The patient was started on a therapeutic heparin infusion after the procedure that was continued for 48 hours. In addition to aspirin therapy, the patient was transitioned to subcutaneous injections of low molecular weight heparin therapy for 6 months until her definitive TOF surgery. Vasopressin and epinephrine were weaned off by post-procedure day 4. Immediately after the procedure, the patient was visually noted to have gross hematuria [Figure 8]. This, in fact, was hemoglobinuria as a result of hemolysis from the AngioJet. Patient was treated with volume repletion with bicarbonate to alkalinize the urine and mannitol diuresis. The patient suffered no other complications and was discharged home 1 month after the procedure without supplemental oxygen with oxygen saturations in the mid 80% by pulse oximetry. At 1 month post-thrombectomy, an echocardiogram as well as a chest computed tomography scan revealed a widely patent MBTS with continuous flow seen entering both branch pulmonary arteries.{Figure 8}


Shunt thrombosis remains the most frequent complication following the MBTS procedure. [1] In this case, thrombolytic therapy was a high-risk option which led us to seek an alternative approach. Since the patient had PA continuity with antegrade flow through the pulmonary valve, stent placement in the RPA along with the pulmonary and subpulmonary valve region could have relieved the outflow tract obstruction inherent to TOF anatomy and was considered. [3] However, the risks associated with placing a stent that potentially could not be surgically removed in the future were also considered. We therefore elected to use the AngioJet rheolytic thrombectomy system.

The AngioJet system uses Bernoulli's principle of high flow resulting in low pressure to create a vacuum effect for thrombus removal.
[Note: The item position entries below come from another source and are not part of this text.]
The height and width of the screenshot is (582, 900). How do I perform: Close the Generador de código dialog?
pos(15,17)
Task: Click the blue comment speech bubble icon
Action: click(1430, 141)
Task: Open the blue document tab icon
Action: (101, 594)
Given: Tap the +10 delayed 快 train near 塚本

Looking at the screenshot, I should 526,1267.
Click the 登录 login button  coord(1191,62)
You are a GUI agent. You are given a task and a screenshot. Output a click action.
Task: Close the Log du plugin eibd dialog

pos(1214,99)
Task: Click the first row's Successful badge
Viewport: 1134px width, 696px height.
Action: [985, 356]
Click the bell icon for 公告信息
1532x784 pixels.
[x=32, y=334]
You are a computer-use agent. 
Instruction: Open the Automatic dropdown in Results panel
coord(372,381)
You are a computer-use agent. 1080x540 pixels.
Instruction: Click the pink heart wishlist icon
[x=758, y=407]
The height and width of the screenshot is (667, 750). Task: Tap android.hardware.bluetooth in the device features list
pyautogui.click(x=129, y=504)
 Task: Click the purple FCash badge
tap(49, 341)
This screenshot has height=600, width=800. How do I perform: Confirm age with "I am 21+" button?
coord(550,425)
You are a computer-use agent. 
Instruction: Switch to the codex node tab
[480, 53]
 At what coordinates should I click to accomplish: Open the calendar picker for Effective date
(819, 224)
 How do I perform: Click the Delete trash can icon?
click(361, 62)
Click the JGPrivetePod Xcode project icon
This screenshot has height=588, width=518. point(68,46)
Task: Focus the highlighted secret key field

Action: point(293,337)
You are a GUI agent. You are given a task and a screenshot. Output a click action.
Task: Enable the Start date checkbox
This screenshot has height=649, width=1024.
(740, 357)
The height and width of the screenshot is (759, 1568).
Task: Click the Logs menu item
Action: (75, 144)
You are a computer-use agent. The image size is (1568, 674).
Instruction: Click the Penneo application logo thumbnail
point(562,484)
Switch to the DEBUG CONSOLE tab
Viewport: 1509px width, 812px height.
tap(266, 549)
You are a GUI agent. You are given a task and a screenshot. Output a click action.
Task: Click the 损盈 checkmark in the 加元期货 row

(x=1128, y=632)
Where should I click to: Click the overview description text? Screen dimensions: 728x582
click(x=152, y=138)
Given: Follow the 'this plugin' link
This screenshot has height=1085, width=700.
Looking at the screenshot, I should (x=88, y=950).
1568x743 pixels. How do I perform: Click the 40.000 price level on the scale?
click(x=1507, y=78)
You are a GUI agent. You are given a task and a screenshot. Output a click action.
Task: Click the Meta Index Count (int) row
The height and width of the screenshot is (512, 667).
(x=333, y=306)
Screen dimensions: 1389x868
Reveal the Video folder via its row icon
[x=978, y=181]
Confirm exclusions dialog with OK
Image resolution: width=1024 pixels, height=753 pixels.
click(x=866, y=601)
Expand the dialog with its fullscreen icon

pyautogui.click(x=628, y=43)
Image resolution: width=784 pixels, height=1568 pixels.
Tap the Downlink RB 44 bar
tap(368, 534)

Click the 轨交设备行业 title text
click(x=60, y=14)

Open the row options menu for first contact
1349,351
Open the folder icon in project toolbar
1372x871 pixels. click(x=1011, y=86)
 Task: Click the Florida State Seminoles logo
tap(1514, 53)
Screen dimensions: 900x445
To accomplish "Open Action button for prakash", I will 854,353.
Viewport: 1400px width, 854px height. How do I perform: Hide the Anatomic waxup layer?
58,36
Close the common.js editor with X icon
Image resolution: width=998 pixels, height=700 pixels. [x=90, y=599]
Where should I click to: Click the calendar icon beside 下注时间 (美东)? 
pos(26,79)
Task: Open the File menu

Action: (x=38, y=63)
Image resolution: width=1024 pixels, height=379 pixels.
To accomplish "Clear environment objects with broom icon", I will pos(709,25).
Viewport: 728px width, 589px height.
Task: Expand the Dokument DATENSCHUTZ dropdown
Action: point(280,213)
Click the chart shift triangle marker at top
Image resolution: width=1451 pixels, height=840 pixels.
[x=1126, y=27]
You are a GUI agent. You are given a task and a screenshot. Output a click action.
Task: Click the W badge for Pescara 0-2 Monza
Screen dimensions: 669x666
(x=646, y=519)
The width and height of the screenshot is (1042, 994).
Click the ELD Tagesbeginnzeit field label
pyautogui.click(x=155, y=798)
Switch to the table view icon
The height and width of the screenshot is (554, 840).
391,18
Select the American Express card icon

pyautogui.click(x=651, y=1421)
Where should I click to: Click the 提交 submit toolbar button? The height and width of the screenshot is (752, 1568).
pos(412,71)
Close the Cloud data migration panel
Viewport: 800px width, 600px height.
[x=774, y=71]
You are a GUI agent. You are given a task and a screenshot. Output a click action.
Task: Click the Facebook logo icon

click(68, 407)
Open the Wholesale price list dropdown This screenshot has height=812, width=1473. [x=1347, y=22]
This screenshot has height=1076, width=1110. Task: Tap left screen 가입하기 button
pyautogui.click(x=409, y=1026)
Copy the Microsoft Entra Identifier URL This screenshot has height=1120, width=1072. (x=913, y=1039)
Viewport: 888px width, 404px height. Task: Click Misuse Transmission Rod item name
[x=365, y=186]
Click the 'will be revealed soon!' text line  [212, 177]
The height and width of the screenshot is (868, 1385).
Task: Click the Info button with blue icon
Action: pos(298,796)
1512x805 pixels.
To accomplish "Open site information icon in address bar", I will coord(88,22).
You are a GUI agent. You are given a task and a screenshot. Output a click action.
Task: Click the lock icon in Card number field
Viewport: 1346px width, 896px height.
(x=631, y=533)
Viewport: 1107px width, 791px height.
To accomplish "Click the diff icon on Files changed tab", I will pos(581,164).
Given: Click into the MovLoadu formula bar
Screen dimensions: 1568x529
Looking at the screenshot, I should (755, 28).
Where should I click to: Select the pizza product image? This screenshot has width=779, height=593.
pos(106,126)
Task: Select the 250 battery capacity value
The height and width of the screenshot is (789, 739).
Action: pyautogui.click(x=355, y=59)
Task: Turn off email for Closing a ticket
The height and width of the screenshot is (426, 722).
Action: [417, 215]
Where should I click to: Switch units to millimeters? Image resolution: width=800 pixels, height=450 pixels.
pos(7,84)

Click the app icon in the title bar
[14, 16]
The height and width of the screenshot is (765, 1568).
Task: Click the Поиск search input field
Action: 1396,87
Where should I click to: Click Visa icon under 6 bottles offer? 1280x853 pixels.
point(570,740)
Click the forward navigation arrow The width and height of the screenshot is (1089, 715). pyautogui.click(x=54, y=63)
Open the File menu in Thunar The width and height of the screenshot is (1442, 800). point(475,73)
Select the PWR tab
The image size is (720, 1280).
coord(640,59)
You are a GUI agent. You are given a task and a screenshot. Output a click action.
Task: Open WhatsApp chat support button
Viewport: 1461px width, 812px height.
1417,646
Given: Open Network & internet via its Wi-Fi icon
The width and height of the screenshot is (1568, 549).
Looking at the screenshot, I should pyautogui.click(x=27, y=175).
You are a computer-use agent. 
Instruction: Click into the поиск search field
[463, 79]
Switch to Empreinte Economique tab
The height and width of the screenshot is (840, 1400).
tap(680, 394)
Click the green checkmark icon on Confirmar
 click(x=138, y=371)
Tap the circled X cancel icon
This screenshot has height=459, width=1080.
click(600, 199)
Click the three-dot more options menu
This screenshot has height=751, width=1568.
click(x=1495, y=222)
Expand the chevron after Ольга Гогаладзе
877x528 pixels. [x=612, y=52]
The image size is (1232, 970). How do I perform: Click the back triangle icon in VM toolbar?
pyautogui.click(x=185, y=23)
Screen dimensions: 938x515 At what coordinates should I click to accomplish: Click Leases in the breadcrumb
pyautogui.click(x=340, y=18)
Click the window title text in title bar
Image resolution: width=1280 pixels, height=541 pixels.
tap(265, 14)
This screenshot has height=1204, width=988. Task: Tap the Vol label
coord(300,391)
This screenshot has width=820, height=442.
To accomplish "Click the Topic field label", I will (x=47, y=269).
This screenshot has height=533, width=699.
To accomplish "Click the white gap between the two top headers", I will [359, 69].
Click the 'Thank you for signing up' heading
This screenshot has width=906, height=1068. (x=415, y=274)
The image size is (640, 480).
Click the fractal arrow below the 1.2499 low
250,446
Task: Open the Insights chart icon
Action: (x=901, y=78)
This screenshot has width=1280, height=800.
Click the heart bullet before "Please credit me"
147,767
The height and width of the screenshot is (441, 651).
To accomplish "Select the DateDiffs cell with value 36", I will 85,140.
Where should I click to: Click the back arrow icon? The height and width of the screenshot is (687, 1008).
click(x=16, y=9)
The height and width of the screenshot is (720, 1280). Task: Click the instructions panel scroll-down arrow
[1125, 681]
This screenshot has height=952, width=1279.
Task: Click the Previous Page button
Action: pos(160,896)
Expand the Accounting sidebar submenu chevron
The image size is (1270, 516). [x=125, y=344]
The high flow jet from the tip of the AngioJet catheter fractures thrombus formation into smaller fragments before suctioning it into the catheter. This method promotes thrombi that are larger than the catheter to be removed from the vessel. Newly formed thrombi are easier to remove with this approach in comparison to more organized thrombi. Removing excess thrombus material from the vessel before balloon angioplasty or stent placement can reduce the risk of thromboembolism to unaffected vessels during balloon dilation. The remaining obstructive thrombi can be treated with balloon angioplasty and/or stent therapy.

Risks associated with the AngioJet system include bradycardia and hypotension, which are hypothesized to occur due to cell lysis and release of adenosine during suctioning. Others have reported heart block and hemolysis resulting in acute kidney injury. [4],[5] Acute renal failure can result from renal ischemia from hypotension and by direct toxicity of hemoglobin deposition in the glomeruli. Our patient did experience hemoglobinuria associated with hemolysis, yet prompt treatment prevented progression to renal failure.

While reported use of the AngioJet system in neonates and infants remains limited, successful treatment of MBTS and PA thrombosis has been described. [6],[7],[8] Here, we report the first use of the AngioJet system to remove thrombus from both the shunt and RPA in a single setting in an infant with TOF and an occluded MBTS. As use of the AngioJet system becomes more prevalent, incidence and complications can be further delineated.